Türkiye olarak sığınmacılar için kendi kaynaklarından 33 milyar dolar harcadıklarına işaret eden Erdoğan, şu değerlendirmede bulundu:
"İşte böyle bir ülke olarak mültecileri toplama kamplarına hapsederek bir yere varılmayacağına inanıyoruz. Biz insanları mülteci kamplarına göndermedik, onlara konteynır kentler kurduk, onlara çadır kentler kurduk ve onları ülkemizin değişik yerlerinde kiralama sistemleriyle kiracı olarak da olsa oturuyorlar. Hiç kimse sadece sınırlarını kapatmakla, polisiye tedbirlerle açlıktan, kıtlıktan, çatışmalardan kaçıp gelen insanları dikenli tel örgülere mahkum etmekle mülteci sorununa çare bulamaz."

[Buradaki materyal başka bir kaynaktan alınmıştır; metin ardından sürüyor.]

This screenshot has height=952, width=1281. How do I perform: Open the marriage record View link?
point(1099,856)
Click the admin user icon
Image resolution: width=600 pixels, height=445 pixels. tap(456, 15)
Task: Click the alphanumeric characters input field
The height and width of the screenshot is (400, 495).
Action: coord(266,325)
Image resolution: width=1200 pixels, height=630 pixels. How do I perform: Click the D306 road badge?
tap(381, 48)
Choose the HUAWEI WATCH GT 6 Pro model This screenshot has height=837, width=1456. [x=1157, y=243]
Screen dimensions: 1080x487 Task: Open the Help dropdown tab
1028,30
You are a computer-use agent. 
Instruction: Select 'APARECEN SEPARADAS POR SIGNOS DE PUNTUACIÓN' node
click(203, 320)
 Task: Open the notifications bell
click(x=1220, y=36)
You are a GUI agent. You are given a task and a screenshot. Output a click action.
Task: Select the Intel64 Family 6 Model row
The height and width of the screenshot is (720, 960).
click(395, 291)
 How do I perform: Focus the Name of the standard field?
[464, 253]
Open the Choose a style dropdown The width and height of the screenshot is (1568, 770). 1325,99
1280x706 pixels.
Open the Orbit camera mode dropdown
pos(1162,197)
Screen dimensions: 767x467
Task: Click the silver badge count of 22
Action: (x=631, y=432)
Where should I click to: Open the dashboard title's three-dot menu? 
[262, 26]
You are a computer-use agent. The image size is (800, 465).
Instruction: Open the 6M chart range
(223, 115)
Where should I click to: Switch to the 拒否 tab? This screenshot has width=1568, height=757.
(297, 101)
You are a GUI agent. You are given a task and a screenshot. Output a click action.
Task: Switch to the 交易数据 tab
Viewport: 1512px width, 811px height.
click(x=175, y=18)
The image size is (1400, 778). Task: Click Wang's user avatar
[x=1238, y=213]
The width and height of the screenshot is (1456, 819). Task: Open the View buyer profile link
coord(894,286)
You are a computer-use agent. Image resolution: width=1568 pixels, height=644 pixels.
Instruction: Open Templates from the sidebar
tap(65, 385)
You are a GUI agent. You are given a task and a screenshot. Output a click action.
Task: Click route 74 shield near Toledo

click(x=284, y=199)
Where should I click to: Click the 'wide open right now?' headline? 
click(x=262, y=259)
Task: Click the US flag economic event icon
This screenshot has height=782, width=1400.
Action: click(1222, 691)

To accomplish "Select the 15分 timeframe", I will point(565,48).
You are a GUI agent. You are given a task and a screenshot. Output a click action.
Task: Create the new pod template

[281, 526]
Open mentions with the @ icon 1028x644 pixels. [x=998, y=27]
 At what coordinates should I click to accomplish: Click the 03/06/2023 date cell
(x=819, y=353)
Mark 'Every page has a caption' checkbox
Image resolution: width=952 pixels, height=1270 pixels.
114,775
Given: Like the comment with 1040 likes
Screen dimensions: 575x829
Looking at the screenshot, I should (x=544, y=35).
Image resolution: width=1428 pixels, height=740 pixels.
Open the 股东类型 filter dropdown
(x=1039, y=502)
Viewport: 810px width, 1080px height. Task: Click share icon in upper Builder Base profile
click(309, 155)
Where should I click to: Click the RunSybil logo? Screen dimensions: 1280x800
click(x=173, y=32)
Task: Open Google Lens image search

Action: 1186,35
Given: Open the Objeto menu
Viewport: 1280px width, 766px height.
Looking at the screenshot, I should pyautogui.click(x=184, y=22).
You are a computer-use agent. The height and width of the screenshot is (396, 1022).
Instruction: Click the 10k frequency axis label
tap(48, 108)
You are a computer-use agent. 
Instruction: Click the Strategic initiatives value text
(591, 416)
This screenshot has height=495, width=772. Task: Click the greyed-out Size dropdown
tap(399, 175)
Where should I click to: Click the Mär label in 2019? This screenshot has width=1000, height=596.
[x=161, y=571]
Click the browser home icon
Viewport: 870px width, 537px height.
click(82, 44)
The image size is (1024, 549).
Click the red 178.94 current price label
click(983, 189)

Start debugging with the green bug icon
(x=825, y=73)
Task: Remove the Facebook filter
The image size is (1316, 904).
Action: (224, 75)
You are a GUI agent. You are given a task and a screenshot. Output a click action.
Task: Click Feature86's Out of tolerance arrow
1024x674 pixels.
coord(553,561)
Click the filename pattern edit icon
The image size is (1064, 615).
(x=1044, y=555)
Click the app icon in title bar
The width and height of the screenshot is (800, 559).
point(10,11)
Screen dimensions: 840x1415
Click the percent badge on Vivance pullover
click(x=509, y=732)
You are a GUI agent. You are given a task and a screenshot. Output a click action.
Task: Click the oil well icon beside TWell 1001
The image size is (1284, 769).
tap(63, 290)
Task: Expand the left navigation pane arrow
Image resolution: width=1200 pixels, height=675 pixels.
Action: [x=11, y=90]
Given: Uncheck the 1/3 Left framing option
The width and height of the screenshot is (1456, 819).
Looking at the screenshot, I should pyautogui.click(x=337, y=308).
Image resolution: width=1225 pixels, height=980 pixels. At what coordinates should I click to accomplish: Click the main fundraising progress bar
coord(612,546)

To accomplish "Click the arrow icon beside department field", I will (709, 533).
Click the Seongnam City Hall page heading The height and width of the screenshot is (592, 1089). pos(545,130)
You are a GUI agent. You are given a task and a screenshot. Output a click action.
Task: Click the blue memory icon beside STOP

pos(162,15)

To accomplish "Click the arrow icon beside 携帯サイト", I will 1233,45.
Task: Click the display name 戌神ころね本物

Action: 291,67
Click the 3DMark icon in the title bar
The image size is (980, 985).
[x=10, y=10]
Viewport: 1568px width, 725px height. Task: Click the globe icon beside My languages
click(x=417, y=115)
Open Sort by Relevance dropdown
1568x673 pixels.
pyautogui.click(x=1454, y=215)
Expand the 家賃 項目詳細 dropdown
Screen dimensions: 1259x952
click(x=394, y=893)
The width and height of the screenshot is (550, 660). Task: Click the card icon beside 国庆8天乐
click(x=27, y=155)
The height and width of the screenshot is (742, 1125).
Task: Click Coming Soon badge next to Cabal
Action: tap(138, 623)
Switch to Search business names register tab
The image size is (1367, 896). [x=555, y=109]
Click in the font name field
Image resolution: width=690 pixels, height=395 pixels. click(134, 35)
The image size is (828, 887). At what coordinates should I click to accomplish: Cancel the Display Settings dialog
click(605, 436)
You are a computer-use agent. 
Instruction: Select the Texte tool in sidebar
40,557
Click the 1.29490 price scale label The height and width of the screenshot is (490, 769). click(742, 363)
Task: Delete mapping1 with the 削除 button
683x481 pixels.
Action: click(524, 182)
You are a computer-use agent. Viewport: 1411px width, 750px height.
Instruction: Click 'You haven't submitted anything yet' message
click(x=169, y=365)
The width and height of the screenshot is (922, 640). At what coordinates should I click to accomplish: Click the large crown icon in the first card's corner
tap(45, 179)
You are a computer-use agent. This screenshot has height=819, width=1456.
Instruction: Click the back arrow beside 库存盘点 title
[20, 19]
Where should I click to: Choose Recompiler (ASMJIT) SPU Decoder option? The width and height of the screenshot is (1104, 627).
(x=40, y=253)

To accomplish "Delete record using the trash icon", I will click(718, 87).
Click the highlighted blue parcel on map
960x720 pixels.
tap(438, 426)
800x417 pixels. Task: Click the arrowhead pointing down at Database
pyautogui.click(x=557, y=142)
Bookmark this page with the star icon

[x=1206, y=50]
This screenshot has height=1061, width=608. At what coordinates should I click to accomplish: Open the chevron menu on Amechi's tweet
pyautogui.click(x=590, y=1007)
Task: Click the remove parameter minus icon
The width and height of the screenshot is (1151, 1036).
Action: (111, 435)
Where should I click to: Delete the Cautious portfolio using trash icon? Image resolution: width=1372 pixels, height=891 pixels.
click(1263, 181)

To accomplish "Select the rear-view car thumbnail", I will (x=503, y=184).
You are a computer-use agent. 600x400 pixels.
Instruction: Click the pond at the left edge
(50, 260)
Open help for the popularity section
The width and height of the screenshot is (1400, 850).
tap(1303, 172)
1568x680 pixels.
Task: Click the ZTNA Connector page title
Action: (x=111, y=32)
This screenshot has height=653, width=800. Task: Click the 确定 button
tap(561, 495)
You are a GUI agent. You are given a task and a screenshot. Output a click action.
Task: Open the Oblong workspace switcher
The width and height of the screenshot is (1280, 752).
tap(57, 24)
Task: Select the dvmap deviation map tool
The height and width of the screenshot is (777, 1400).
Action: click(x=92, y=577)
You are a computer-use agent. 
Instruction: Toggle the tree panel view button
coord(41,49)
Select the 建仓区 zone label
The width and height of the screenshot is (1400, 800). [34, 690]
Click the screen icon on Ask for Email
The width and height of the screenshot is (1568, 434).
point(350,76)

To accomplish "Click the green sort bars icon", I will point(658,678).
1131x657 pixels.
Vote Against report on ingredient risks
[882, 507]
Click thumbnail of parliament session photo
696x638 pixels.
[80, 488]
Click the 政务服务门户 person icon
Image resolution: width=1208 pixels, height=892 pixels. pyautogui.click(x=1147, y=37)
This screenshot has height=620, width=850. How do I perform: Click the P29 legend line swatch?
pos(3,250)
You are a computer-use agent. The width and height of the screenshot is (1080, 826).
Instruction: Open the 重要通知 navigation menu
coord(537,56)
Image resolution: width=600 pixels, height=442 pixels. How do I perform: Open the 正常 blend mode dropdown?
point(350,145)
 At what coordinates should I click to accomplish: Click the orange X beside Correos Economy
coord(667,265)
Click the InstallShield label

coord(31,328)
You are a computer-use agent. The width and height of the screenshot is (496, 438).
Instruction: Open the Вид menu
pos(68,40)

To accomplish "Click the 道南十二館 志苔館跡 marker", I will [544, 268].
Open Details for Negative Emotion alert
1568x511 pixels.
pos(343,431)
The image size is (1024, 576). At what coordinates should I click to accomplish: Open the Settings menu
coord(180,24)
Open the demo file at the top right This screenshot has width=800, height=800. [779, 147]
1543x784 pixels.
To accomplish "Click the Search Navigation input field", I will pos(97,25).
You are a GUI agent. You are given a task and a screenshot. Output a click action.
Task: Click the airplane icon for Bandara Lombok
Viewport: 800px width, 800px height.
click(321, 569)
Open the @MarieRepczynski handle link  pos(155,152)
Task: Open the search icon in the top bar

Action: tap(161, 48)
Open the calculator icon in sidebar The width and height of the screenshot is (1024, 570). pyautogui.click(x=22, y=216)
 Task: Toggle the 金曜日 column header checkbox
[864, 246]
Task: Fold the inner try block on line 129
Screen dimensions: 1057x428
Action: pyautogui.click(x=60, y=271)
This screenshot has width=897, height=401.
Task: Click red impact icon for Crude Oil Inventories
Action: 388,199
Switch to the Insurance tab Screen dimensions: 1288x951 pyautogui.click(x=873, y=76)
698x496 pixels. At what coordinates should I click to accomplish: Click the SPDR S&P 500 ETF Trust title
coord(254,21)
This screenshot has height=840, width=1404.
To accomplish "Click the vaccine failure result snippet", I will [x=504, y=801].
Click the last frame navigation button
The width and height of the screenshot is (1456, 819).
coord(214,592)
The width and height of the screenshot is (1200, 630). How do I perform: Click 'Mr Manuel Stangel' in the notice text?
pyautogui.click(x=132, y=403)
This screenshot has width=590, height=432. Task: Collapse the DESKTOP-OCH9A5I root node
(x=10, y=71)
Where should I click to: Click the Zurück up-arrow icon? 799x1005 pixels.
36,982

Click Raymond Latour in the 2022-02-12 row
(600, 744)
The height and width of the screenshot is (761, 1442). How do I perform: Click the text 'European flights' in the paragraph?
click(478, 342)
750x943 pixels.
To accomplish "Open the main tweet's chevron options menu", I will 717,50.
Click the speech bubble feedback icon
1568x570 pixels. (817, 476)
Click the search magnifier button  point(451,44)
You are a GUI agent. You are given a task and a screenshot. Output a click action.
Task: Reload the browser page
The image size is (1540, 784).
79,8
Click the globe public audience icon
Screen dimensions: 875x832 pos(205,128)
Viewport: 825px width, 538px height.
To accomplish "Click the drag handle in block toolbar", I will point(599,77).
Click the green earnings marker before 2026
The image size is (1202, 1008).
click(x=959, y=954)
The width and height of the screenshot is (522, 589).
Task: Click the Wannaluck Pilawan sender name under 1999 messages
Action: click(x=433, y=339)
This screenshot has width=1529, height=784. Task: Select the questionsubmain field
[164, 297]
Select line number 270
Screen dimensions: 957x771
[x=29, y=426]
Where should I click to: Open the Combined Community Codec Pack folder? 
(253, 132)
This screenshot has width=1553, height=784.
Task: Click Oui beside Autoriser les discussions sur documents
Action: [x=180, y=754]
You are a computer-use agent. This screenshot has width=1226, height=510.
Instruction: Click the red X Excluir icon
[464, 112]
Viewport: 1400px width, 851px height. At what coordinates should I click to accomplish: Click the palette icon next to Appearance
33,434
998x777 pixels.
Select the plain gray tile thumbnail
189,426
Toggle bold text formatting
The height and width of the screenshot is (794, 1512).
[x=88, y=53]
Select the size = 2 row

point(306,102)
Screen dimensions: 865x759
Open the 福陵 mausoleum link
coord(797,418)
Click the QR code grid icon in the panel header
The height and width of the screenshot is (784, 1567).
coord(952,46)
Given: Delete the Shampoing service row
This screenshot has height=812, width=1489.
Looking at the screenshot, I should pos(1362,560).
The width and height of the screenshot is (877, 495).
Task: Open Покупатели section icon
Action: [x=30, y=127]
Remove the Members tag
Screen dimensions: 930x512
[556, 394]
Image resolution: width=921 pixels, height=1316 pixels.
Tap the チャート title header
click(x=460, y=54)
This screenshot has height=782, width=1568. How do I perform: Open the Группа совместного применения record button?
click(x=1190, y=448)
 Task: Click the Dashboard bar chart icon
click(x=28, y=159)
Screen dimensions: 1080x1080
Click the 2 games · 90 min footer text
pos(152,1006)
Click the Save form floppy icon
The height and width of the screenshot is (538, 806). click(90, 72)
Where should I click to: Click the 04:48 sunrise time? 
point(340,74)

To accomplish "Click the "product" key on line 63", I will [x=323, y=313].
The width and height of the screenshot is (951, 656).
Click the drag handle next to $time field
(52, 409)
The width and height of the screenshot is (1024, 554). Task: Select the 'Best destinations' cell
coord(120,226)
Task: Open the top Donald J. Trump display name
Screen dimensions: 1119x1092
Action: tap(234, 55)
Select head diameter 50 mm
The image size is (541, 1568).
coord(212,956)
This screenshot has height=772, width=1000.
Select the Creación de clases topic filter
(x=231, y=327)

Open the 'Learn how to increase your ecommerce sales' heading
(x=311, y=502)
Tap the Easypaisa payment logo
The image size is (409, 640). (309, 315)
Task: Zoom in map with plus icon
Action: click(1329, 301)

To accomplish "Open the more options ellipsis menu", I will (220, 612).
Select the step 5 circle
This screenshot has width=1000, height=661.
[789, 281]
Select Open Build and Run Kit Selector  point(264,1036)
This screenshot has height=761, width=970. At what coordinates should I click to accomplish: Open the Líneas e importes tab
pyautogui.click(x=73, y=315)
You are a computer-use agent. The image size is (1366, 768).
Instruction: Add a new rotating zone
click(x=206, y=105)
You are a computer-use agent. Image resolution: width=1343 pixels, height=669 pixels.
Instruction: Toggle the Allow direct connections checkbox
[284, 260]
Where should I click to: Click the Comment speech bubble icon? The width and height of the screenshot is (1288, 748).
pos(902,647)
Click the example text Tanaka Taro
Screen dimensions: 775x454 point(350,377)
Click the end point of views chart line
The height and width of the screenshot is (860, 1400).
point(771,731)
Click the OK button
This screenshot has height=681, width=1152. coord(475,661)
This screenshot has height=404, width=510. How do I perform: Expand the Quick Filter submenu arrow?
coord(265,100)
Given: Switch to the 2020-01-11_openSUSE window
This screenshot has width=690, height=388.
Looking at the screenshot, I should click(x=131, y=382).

Mülteci düşmanlığını körükleyerek meseleyi çözdüklerini zannedenlerin er ya da geç hatalarının sonuçlarıyla yüzleşmek zorunda kalacaklarına vurgu yapan Erdoğan, şunları kaydetti:
"Dönem sorumluluktan kaçma değil, sorumluluklarını yerine getirme dönemidir. OECD verilerine göre, 2017 yılında yaklaşık 8,2 milyar resmi kalkınma yardımı yaptık. Milli gelire oranla dünyada en fazla yardım yapan ülke biz olduk. Üzülerek belirtmek isterim ki bu süreçte birkaç yakın dostumuz dışında hiçbir ülkeden doğru düzgün bir yardım almadık, hatta Avrupa Birliği tarafından Suriyeli mülteciler için söz verilen 3 3 milyar avroluk kaynağın kullanımında bile çok ciddi güçlükler yaşadık, yaşıyoruz. Şu ana kadar ülkemize uluslararası kuruluşlar vasıtasıyla, milli bütçemize değil bunu da özellikle ayırt edelim, yaklaşık 2 milyar avro gibi bir rakam ulaşmış durumda, o da milli bütçemize değil, uluslararası kuruluşlara."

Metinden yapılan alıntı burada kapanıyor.